# **Data Collection Notebook**

## Objectives

* Fetch data from Kaggle and save it as raw data.
* Inspect data and save it under outputs/datasets/collection.
* Assess the need for data cleaning based on inital inspection.

## Inputs

* Kaggle JSON file - this is the authentication token required to access the Kaggle dataset.

## Outputs

* Generate dataset: outputs/datasets/collection/house_prices_records.csv




## Kernel Selection

Please use a Python 3.8.12 kernel to run this notebook.
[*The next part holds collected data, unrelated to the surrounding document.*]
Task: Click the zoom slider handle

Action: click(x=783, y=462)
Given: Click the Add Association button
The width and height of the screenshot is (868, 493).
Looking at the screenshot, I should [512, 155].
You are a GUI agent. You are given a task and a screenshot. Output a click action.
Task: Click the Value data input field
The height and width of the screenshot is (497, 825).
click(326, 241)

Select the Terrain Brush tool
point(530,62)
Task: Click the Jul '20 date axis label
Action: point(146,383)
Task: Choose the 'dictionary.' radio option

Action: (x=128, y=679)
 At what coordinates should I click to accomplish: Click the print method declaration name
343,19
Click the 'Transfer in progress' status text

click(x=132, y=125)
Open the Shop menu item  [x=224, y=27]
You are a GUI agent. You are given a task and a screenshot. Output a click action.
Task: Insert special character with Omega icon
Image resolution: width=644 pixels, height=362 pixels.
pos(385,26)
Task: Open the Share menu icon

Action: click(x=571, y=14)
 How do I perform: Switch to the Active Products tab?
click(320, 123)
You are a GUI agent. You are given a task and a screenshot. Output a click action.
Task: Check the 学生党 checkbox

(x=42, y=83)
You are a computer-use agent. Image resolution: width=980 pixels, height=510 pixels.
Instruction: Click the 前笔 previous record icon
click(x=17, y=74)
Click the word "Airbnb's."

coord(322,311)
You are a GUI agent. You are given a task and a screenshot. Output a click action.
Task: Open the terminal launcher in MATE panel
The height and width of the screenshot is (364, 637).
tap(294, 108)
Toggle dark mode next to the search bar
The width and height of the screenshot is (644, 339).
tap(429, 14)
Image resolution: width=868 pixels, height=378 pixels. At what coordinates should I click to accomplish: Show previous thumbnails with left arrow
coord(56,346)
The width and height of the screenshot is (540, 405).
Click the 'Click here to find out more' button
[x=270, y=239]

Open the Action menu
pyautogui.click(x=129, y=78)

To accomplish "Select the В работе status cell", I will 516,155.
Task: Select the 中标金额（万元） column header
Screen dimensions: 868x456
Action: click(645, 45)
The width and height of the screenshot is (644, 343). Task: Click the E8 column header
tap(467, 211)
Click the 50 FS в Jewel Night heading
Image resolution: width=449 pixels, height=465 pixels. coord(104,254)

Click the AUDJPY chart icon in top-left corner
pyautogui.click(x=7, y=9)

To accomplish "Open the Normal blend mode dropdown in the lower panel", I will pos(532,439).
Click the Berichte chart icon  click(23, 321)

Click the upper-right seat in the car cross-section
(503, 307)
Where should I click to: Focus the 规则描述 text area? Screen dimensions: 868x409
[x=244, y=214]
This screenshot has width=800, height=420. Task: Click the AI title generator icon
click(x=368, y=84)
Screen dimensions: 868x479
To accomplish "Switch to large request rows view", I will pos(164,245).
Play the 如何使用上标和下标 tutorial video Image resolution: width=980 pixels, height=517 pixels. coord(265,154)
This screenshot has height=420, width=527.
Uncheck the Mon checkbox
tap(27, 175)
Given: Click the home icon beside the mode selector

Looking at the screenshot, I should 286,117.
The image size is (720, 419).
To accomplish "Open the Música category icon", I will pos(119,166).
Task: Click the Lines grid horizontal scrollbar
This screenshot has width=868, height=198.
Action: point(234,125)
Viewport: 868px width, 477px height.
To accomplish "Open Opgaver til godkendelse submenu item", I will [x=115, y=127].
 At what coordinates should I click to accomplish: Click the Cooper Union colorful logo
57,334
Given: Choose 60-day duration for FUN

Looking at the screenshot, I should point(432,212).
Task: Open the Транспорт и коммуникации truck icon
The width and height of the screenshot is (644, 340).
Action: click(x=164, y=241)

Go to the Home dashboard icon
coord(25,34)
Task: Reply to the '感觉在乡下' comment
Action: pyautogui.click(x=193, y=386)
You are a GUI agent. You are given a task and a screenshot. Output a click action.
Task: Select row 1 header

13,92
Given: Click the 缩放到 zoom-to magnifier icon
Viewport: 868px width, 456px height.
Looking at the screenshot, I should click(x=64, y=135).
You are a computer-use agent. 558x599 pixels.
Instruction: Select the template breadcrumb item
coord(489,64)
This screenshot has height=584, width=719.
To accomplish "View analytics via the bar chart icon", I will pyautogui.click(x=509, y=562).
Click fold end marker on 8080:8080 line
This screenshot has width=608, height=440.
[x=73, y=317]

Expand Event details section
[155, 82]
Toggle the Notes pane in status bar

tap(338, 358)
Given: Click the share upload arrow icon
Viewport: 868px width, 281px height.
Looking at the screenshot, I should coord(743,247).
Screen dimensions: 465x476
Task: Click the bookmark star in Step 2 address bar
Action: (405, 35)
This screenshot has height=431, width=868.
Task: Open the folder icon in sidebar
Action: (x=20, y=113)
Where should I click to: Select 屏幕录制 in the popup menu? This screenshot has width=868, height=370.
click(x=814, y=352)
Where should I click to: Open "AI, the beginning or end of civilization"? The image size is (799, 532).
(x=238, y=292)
This application has been developed in a local workspace using Python 3.8.12. If you use a different version of Python to run this notebook, some of the required dependencies may not function correctly.

---

## Install Python Packages in the Notebooks

In [2]:
%pip install -r /workspace/CI-PP5-Peter-Regan-Heritage-Housing-Project/requirements.txt

Collecting altair==4.2.2
  Using cached altair-4.2.2-py3-none-any.whl (813 kB)
Collecting astor==0.8.1
  Using cached astor-0.8.1-py2.py3-none-any.whl (27 kB)
Collecting attrs==23.1.0
  Using cached attrs-23.1.0-py3-none-any.whl (61 kB)
Collecting backports.zoneinfo==0.2.1
  Using cached backports.zoneinfo-0.2.1-cp38-cp38-manylinux1_x86_64.whl (74 kB)
Collecting base58==2.1.1
  Using cached base58-2.1.1-py3-none-any.whl (5.6 kB)
Collecting blinker==1.6.2
  Using cached blinker-1.6.2-py3-none-any.whl (13 kB)
Collecting cachetools==5.3.1
  Using cached cachetools-5.3.1-py3-none-any.whl (9.3 kB)
Collecting certifi==2023.7.22
  Using cached certifi-2023.7.22-py3-none-any.whl (158 kB)
Collecting charset-normalizer==3.2.0
  Using cached charset_normalizer-3.2.0-cp38-cp38-manylinux_2_17_x86_64.manylinux2014_x86_64.whl (199 kB)
Collecting click==7.1.2
  Using cached click-7.1.2-py2.py3-none-any.whl (82 kB)
Collecting cycler==0.11.0
  Using cached cycler-0.11.0-py3-none-any.whl (6.4 kB)
Collect

# Change working directory

We need to change the working directory from its current folder to its parent folder
* We access the current directory with os.getcwd()

In [3]:
import os
current_dir = os.getcwd()
current_dir

'/workspace/CI-PP5-Peter-Regan-Heritage-Housing-Project/jupyter_notebooks'

We want to make the parent of the current directory the new current directory
* os.path.dirname() gets the parent directory
* os.chir() defines the new current directory

In [4]:
os.chdir(os.path.dirname(current_dir))
print("You set a new current directory")

You set a new current directory


Confirm the new current directory

In [5]:
current_dir = os.getcwd()
current_dir

'/workspace/CI-PP5-Peter-Regan-Heritage-Housing-Project'

# Fetch Data from Kaggle

Install Kaggle package to collect data from Kaggle.

In [6]:
%pip install kaggle==1.5.12

Collecting kaggle==1.5.12
  Downloading kaggle-1.5.12.tar.gz (58 kB)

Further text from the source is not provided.